Hey Tom. I'm here daily. OK, maybe twice a day. I don't want to, like, intrude. But sweet Jesus! "This place is packed.'? In an among it all? You are, you must be, the sanest person on the planet. C'mon man, keep them coming!

billoo said...

And it's getting darker. Get the feeling that things are going to slide.

Hope all is well at your end, Tom?

Salams,

b.

Mose23 said...

The interview with Andrej Isakovic is wonderful.

What a vile age to live in.

TC said...


Thanks mucho dear Nora, kent, Tom, billoo and Duncan.

Things are starting to slide, a bit, yes, billoo.

Fraught all round, 'tis.

Still it's not quite the corporation yard in Belgrade, here, yet.

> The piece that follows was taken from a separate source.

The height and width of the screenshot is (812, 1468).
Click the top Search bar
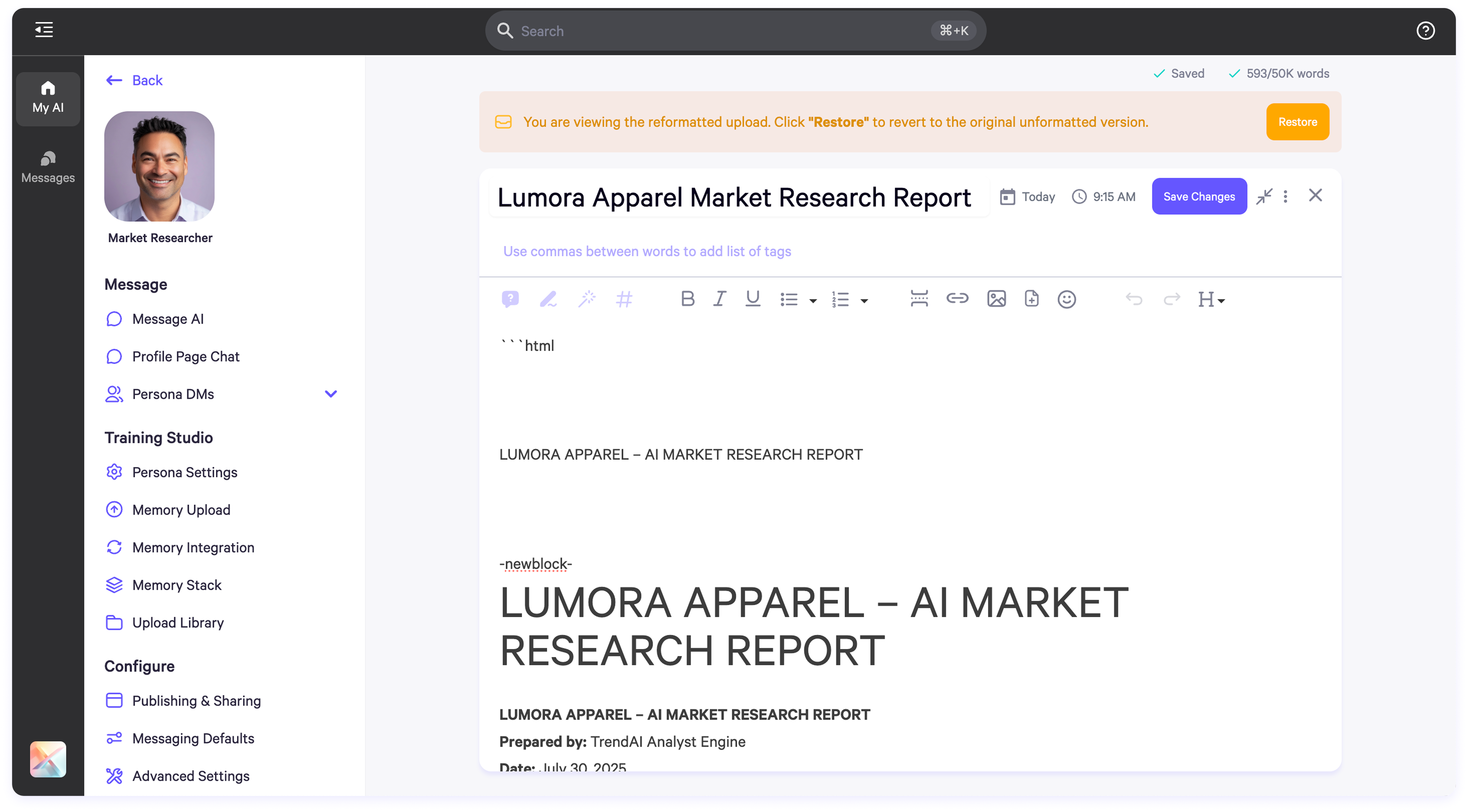click(x=735, y=31)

Duncan's right on both counts.

The state, condition and putative state of mind of those young men consigned by the Christian West to live out the new statelessness there in the brutal derelict shed have been largely a mystery all these months, their curious tenacity now seeming tinged with an uncanny lovely courtesy and delicacy of the Lost that they are, as Andrej Isakovic tells.

The Lost are everywhere, now.

One tentative stumbling dawn venture down the sloping broken steps and fearfully tap-tapping across the freeway feeder, and there it was the seedy, precarious pre-dawn life of the next street over.

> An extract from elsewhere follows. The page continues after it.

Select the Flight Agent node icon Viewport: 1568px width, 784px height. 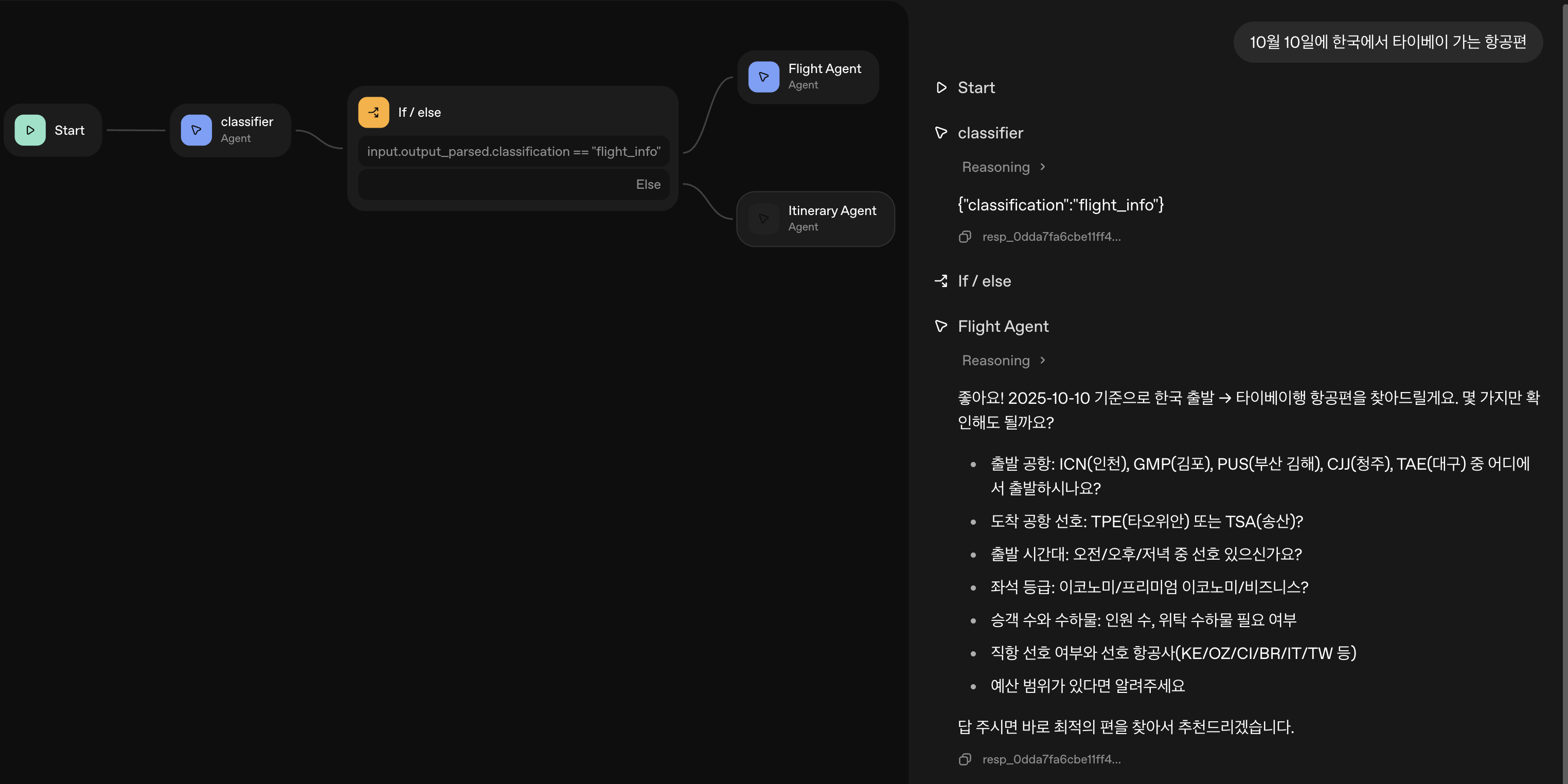pyautogui.click(x=763, y=77)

First, a vehement young woman appearing in near view, by the bank, across from Starbucks, and offering extended gratis remarks concerning an intense hatred of all white people. I nodded agreement and spat with a vehemence I hoped might endear into the bushes next to the money machine as nervous citizens popped in and out of sleek vehicles and, like automatons, looking neither to right nor left, got money from Wells Fargo.

She was telling the story of how she got that crazy woman in Starbucks fired.

Look, sister, quoth I, let's step out of their way.

Who? she said, staring with grand mad dark eyes.

Got the sense then she had been sleeping rough and awakened unnecessarily.

All awakening, unnecessary.

Hard upon that encounter, there came a frightening roar from the dark middle distance.

A wild ragged young dark man in shredded clothing, audible long before he became visible, raged up one side of the street, then down the other, then across, reeling up to cars, roaring and raging, imprecating and excoriating.

My slow processional, with little red flashing lapel light, was of no interest to him. He was deeply aggrieved and raging against white people in cars. Sensibly enough, was my thought.

At the gas station he reeled and raged against an Asian man in a car.

The Asian man looked nervous. He was getting gas.

The raging guy reeled up to the service station attendant in his little office. You could see the attendant shrinking... becoming small.

The Asian man invisibilized himself and drove off into America.